• [EXERCISE BRIEF] Please transcribe exactly, and only, the lines of the data below between the line holding "Timeline (1245, 1376)" and the line holding "[twitter] (611, 1714)", inclusive.

..............................

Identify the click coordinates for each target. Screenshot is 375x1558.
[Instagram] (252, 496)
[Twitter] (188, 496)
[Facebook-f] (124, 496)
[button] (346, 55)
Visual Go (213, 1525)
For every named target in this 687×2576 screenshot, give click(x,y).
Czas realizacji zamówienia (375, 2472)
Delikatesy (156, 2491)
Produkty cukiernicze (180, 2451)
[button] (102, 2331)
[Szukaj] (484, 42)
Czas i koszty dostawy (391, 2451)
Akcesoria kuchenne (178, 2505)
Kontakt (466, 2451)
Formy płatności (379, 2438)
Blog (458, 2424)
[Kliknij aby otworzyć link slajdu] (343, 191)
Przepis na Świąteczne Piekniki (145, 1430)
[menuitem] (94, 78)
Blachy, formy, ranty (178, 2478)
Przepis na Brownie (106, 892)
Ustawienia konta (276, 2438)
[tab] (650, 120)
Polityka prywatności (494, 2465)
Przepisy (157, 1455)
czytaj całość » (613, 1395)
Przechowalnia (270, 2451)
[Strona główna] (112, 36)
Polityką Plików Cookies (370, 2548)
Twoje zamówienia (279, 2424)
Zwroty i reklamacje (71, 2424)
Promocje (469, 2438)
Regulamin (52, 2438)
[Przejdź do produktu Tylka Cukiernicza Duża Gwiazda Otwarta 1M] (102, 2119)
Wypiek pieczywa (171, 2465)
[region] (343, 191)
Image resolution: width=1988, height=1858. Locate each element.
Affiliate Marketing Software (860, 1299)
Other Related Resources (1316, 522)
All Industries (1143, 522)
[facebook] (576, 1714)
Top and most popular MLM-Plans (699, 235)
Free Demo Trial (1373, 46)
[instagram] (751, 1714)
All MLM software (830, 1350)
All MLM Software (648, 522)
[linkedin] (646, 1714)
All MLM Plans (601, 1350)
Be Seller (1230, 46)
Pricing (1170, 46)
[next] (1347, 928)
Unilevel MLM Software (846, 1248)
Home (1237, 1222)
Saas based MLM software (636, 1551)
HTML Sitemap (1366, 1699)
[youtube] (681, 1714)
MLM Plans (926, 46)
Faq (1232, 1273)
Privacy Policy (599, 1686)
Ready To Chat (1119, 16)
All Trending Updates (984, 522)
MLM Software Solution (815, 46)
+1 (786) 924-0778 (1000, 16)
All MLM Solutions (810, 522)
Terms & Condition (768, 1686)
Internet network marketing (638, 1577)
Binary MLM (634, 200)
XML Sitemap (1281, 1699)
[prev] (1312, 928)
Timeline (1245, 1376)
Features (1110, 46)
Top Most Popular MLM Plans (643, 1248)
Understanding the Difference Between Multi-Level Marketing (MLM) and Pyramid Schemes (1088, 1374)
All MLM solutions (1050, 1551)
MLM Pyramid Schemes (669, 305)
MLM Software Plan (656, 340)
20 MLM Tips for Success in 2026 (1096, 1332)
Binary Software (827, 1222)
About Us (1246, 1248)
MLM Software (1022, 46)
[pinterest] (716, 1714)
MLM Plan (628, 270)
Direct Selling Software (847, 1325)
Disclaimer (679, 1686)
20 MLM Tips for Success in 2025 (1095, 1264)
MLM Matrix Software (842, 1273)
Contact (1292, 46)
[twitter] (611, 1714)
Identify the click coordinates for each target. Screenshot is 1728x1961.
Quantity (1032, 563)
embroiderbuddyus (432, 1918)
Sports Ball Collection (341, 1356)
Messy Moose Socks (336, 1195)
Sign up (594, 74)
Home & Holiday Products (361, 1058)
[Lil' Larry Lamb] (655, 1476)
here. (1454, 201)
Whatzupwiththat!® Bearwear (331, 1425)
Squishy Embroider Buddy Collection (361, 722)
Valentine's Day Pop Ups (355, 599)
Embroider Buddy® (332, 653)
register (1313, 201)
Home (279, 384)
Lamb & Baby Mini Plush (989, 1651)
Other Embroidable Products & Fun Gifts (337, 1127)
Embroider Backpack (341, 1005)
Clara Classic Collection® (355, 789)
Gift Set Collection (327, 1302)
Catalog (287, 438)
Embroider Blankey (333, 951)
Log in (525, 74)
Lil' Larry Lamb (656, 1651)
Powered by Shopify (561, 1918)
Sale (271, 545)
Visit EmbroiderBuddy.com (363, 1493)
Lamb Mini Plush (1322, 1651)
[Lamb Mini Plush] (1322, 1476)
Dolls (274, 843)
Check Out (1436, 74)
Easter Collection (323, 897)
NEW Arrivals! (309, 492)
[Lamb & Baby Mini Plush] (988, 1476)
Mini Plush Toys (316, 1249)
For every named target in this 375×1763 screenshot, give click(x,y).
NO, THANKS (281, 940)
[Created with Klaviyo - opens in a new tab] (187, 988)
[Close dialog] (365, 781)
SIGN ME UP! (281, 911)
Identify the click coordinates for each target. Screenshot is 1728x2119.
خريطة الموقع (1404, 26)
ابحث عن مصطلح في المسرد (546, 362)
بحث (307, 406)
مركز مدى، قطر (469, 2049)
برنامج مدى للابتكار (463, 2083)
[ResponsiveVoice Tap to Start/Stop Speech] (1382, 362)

..............................

• [SOLVED EXERCISE]
Timeline (1245, 1376)
Features (1110, 46)
Top Most Popular MLM Plans (643, 1248)
Understanding the Difference Between Multi-Level Marketing (MLM) and Pyramid Schemes (1088, 1374)
All MLM solutions (1050, 1551)
MLM Pyramid Schemes (669, 305)
MLM Software Plan (656, 340)
20 MLM Tips for Success in 2026 (1096, 1332)
Binary Software (827, 1222)
About Us (1246, 1248)
MLM Software (1022, 46)
[pinterest] (716, 1714)
MLM Plan (628, 270)
Direct Selling Software (847, 1325)
Disclaimer (679, 1686)
20 MLM Tips for Success in 2025 (1095, 1264)
MLM Matrix Software (842, 1273)
Contact (1292, 46)
[twitter] (611, 1714)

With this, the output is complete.